Additional Information
Education: higher
Notes on education:
Work: teacher
Belief: Buddhist
Born in: Altai sum, Hovd aimag
Lives in: Han-Uul sum (or part of UB), Ulaanbaatar aimag
Mother's profession: herder
Father's profession: driver


Themes for this interview are:
(Please click on a theme to see more interviews on that topic)
education / cultural production
democracy
collectivization
family
cultural campaigns


Alternative keywords suggested by readers for this interview are: (Please click on a keyword to see more interviews, if any, on that topic)

parents
cultural campaigns
socialism
education
collectivization
Sino-Mongolian relations
democracy
privatization


To read a full interview with Anonymous please click on the Interview ID below.

Summary of Interview 090801A with Anonymous


The interviewee was born in 1951 in Altai sum, Hovd aimag. He started school in 1959 in Altai sum and finished in Bulgan sum in 1969. After secondary school, he studied mathematics at the Pedagogical Institute in Ulaanbaatar. Between his studies, he served in the army for three years. His first job assignment was in a secondary school in Tsetseg sum of Hovd aimag where he taught mathematics for nine years. He spent another twenty-four years teaching in various schools in Hovd aimag centre. In 2005, he joined his children in Ulaanbaatar where he now works in a secondary school as a maths teacher.


The interviewee spent his childhood in the country-side helping his parents with livestock. He remembers the cultural campaigns well. He says that it lasted until the 1980s. Other topics that he mentions are: his parents, collectivization, education in socialist Mongolia, the worsening of Sino-Mongolian relations, life in the socialist period, democracy, and privatization. He recalls that in his childhood in the western aimags herders were allowed to own up to seventy-six livestock, whereas state workers could have up to sixteen. At one point his parents had to give away ten horses to the collective farm, for they had exceeded the allowed quota. The interviewee describes the socialist period as a good time. During privatization, he gave all his vouchers to the Jewelery Company. He thinks that ordinary people, including him, did not benefit from the privatization.

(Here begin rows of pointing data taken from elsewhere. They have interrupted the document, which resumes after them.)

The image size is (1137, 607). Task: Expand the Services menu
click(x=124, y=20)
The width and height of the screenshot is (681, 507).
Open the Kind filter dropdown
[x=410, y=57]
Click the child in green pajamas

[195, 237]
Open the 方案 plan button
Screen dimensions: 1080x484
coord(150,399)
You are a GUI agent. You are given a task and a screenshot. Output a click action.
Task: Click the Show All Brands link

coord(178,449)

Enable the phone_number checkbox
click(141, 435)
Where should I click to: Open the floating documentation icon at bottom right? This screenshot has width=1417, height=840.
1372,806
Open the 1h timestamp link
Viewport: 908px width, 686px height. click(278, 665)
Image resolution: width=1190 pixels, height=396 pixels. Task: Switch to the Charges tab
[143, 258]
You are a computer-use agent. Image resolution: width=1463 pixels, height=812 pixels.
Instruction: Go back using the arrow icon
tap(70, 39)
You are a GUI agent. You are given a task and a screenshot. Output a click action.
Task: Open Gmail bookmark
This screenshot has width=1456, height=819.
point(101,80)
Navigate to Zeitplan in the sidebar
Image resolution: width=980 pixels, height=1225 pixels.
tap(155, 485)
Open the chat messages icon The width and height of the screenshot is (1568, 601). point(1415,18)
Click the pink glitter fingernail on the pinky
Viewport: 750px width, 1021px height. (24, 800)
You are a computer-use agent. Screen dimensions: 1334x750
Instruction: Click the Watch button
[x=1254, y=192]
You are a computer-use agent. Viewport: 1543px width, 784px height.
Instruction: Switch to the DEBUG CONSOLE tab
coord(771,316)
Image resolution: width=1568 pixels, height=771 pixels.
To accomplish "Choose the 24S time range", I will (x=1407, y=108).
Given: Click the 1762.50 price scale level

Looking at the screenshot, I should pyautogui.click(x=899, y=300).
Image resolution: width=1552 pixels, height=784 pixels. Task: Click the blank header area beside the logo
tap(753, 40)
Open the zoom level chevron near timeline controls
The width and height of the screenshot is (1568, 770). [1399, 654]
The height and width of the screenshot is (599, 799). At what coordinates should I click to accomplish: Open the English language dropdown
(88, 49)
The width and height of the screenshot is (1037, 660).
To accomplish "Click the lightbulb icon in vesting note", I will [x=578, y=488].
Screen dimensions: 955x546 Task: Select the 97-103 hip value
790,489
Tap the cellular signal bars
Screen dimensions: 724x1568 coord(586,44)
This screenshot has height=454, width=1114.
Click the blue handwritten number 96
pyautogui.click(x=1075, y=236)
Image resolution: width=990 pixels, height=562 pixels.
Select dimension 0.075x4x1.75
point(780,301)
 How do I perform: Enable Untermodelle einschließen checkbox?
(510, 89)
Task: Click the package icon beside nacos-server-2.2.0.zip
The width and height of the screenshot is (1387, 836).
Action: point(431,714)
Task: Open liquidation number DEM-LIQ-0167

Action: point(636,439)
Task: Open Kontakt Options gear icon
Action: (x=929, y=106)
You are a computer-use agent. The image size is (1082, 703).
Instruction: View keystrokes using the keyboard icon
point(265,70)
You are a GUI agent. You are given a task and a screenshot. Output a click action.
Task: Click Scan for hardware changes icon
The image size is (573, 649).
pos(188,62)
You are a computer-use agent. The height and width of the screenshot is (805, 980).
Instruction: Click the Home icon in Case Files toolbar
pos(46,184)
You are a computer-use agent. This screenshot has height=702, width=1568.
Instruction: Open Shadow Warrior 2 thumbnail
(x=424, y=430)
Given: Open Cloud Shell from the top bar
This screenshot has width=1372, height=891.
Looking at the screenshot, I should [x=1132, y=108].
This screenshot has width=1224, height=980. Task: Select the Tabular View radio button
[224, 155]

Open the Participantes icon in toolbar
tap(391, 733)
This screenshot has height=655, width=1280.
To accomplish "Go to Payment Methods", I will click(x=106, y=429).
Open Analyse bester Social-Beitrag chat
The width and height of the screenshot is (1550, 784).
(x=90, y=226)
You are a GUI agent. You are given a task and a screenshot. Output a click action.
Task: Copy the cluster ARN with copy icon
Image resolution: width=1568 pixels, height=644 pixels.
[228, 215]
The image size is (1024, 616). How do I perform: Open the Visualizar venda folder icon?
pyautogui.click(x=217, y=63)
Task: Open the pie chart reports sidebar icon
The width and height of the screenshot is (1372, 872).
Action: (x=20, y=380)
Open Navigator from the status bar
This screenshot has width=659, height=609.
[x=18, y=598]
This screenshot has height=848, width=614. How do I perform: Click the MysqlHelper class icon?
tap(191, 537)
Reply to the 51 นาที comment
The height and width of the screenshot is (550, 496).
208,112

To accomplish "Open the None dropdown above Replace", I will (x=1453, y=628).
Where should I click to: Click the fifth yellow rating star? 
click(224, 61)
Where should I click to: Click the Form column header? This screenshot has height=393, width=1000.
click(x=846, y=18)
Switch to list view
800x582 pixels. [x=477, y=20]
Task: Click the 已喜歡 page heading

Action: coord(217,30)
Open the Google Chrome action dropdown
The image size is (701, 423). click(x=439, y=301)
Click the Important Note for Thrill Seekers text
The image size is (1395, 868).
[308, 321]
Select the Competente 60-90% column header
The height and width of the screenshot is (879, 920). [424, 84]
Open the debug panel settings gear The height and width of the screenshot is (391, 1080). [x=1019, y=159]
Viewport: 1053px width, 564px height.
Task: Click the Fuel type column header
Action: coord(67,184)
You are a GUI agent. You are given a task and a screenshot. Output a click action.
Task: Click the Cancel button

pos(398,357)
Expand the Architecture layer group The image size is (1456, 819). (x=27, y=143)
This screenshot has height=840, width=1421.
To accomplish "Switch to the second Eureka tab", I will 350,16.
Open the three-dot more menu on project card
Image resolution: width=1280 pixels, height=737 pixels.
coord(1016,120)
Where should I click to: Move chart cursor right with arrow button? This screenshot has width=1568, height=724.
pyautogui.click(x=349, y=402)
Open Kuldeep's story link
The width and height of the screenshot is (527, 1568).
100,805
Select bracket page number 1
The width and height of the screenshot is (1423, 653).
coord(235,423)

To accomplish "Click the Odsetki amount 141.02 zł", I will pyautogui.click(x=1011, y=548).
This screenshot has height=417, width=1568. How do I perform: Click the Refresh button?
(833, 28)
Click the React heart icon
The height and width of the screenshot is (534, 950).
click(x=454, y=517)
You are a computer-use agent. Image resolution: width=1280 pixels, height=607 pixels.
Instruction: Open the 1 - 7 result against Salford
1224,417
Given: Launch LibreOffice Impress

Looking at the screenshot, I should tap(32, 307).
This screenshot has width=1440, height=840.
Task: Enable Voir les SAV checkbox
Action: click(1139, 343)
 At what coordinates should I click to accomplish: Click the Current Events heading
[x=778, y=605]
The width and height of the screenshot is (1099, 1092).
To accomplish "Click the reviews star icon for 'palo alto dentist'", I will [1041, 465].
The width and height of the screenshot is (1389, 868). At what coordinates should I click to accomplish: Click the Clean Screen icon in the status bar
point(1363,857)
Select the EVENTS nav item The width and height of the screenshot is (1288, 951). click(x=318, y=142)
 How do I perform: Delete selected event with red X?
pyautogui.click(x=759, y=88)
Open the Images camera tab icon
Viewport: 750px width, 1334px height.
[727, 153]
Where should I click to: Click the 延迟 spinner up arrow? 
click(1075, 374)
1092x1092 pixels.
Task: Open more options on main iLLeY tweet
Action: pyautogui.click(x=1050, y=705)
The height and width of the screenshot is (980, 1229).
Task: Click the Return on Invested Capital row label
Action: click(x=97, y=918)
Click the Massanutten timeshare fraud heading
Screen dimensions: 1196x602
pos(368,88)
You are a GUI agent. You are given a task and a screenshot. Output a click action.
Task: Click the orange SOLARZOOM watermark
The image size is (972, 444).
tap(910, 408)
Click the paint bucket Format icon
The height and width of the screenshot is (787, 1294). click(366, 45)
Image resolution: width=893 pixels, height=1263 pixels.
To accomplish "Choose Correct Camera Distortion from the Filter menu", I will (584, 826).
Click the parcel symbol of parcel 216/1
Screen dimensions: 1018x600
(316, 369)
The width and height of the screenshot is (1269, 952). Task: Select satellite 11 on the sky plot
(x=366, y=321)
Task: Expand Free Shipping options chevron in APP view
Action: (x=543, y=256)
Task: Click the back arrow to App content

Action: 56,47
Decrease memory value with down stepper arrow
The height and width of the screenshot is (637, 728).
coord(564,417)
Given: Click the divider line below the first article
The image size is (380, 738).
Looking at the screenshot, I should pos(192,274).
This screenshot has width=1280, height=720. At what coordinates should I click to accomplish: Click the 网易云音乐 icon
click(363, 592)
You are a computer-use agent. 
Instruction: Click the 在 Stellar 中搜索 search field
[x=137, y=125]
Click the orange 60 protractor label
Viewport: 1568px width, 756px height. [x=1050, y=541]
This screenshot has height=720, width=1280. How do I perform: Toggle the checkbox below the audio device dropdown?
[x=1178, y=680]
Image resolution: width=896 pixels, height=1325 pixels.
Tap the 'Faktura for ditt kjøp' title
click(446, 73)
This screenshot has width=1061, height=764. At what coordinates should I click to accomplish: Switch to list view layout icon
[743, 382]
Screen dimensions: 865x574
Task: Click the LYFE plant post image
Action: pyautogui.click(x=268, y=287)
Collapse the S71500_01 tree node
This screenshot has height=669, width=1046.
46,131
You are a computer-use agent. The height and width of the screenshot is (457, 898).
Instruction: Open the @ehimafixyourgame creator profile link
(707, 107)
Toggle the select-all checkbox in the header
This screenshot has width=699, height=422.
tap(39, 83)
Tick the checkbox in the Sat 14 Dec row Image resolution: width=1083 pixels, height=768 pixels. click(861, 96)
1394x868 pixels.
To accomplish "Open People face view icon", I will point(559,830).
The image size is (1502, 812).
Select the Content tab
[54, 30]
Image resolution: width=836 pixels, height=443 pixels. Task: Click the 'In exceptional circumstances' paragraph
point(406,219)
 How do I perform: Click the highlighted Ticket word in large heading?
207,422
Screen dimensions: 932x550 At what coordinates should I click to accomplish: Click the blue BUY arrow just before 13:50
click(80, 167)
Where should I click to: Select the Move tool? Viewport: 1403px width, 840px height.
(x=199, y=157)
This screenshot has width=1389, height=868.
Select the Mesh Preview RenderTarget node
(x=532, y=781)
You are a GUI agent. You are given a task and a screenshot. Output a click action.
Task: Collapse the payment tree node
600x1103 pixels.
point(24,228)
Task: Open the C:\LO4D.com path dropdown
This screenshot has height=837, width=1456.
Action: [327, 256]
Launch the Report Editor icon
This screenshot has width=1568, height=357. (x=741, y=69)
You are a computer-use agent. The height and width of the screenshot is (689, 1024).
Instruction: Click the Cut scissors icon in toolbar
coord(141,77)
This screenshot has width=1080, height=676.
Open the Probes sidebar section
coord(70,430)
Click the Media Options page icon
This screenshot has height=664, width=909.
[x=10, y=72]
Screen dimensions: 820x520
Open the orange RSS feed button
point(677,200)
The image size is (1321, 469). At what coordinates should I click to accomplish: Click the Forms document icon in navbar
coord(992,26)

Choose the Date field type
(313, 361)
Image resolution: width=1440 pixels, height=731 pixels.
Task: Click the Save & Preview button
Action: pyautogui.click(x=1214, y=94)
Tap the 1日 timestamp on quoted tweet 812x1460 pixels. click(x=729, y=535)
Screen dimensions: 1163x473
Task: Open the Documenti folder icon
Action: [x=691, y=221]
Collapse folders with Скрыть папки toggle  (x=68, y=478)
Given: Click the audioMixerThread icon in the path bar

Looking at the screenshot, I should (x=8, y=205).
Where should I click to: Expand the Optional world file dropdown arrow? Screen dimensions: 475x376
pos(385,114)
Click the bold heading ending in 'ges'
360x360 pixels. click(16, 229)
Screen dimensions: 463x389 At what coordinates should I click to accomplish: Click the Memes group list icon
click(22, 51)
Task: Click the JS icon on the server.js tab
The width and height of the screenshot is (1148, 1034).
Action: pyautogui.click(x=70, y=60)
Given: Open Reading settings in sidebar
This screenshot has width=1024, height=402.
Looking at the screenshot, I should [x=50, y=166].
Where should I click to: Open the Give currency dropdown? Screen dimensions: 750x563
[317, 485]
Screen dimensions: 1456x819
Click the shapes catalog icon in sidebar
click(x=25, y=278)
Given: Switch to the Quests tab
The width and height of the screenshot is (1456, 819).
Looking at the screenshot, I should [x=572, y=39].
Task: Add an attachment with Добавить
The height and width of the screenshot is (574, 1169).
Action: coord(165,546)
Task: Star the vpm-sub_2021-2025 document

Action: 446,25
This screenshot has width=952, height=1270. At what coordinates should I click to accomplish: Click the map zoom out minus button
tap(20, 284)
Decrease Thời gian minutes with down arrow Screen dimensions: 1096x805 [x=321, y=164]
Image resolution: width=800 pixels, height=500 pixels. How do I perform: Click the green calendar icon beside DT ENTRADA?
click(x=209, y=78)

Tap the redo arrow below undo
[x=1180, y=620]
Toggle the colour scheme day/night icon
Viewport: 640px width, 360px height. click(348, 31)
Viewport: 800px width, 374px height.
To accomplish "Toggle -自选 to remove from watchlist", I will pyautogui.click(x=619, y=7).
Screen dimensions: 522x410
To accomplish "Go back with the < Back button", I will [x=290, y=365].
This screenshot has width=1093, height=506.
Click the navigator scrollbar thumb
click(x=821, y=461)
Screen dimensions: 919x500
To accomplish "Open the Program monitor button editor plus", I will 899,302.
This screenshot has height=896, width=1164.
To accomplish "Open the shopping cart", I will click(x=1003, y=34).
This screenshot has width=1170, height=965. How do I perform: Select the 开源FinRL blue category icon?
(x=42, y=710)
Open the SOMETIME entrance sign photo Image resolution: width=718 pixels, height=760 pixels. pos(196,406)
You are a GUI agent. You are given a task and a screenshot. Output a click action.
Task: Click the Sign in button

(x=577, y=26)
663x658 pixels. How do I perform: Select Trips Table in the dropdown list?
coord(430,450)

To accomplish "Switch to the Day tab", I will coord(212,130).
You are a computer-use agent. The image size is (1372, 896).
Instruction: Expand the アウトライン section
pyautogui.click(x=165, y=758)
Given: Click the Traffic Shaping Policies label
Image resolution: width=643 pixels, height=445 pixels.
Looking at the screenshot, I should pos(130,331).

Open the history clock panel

He argues that democracy brought freedom. Hence, now people can choose their job, place where to live, and even can travel abroad, which were impossible in the socialist past. But democracy in Mongolia, he worries, is developing in the wrong direction, because people came to enjoy too much freedom, forgetting about things like responsibility and accountability. In spite of his initial support, he became increasingly disappointed in democracy in Mongolia.